Week Two of Lent: Reflection No. 3 – Our mission to care with Gospel compassion for the sick and the dying

Our first reflection on Ash Wednesday spoke of the importance of having listening hearts. We are called to have hearts that are open, and to listen with hearts of flesh to Jesus calling us in, and through the voices of the sick and the dying. Our second reflection last week focused on the call to follow Jesus in His way of humility as we care for the sick and the dying. Jesus calls, and we follow. In this reflection, we will consider our mission to care for the sick and dying with Gospel compassion, as Jesus sends us out on mission.

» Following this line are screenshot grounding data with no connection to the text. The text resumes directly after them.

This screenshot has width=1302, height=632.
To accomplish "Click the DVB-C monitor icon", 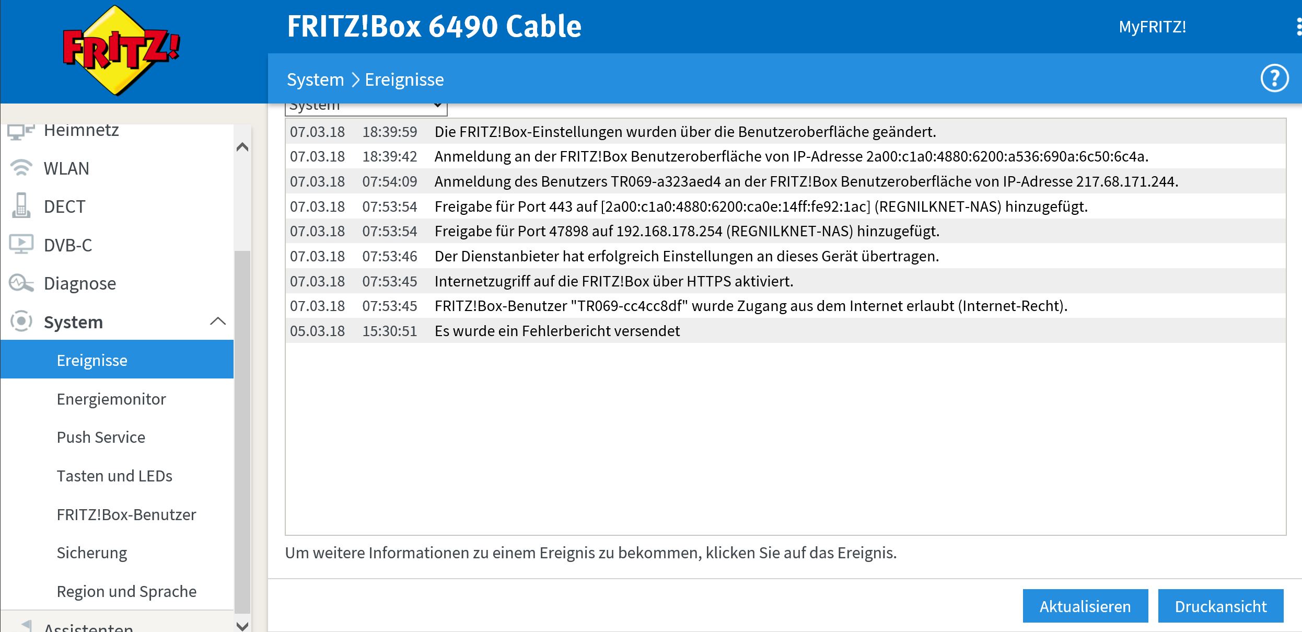I will (21, 244).
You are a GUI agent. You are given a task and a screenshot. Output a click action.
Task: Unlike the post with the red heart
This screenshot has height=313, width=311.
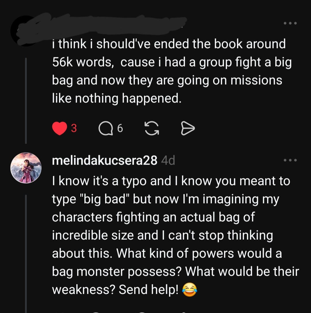60,128
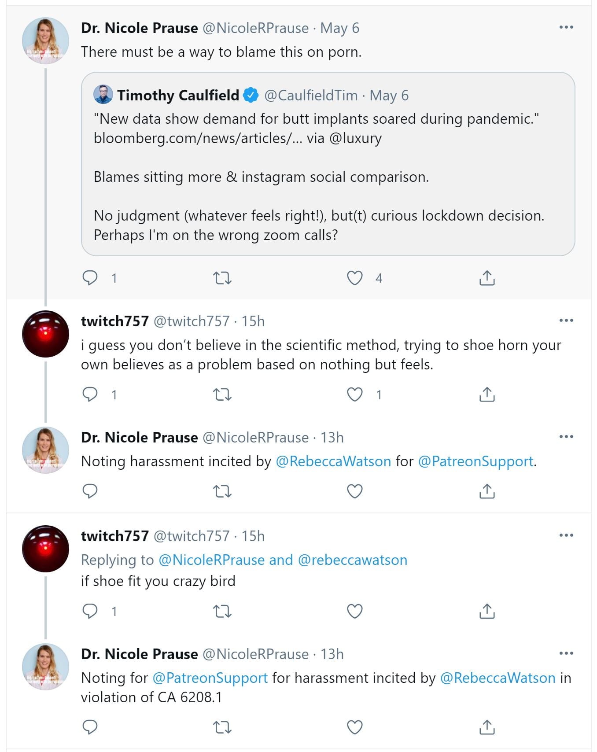
Task: Open the @PatreonSupport mention in the last tweet
Action: tap(210, 678)

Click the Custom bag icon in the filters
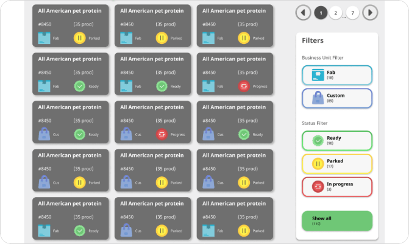point(316,98)
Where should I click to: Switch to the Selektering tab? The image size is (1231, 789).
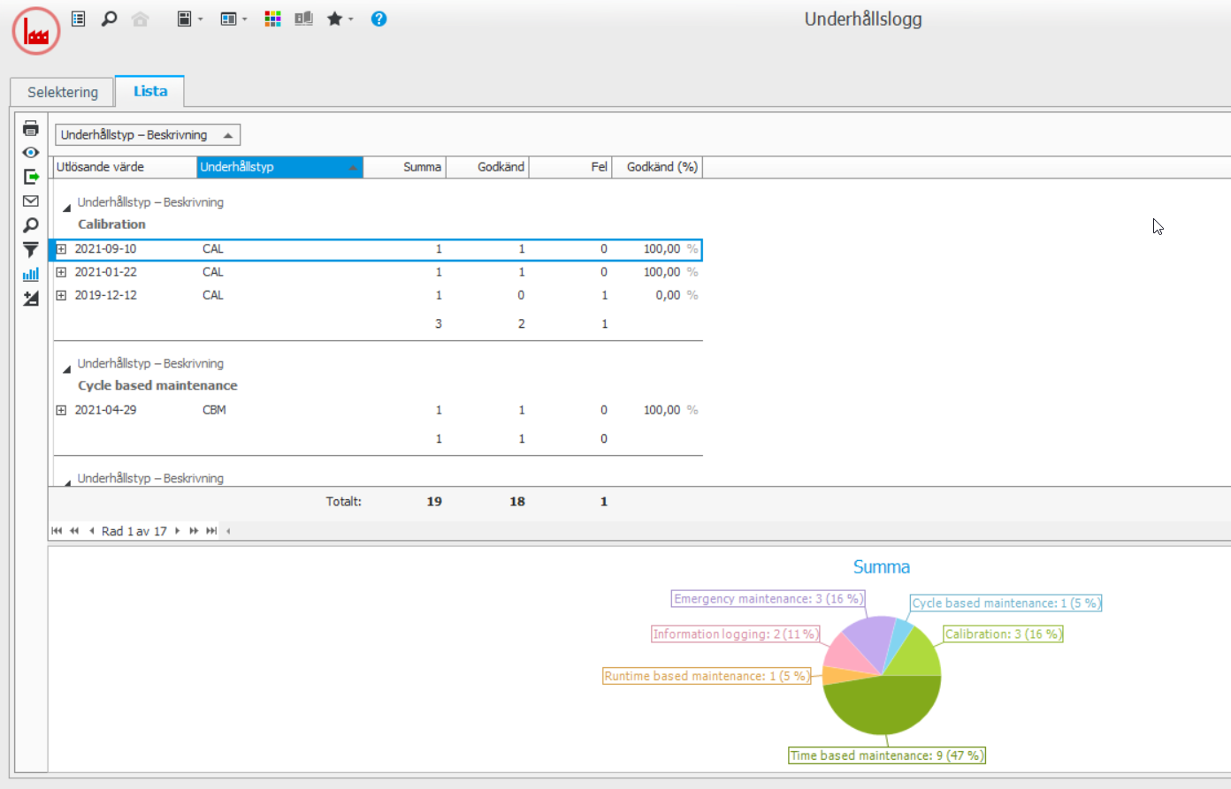click(x=63, y=92)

We find in Mk. 1:40-45 an example of Gospel Compassion (‘cum’ – ‘with’ passion’ – pain, suffering’).   A leper comes to Jesus, begging for healing, cleansing and being reintegrated into the community from which he was an outcast. Jesus, moved with compassion, acts decisively. He stretches out his hand and touches the leper, an action with severe consequences in Jewish society. This touching of the leper would see Jesus crossing the boundary between clean and unclean, and in this way, Jesus himself would become an outcast. This was the price that Jesus paid for healing the leper. Although the leper was healed, made clean, and proclaimed the Good News of his healing fearlessly, Jesus would no longer be able to move around freely and openly (v.45). In this way, Jesus paid the price for healing the leper.

In this sense, even though he is the innocent one, the lamb of God who takes away the sins of the world, Jesus takes on our sins in an intimate and personal way. These actions of Jesus would eventually lead to his betrayal, to walking along the Way of his Passion, and to his death on the Cross. In his Passion, Jesus reminds us of something central to Gospel compassion – there is no true Gospel compassion without suffering. To care for others is take on their sufferings in a certain sense – this is a suffering that we are called to embrace in obedience to the Father’s will, an obedience where Jesus calls us to take up our cross every day in following him. In this way, death and suffering are not denied or avoided. Instead, death and suffering are transformed in, and through the life, death and subsequent rising to new life in the resurrection of Jesus, our Lord and Saviour.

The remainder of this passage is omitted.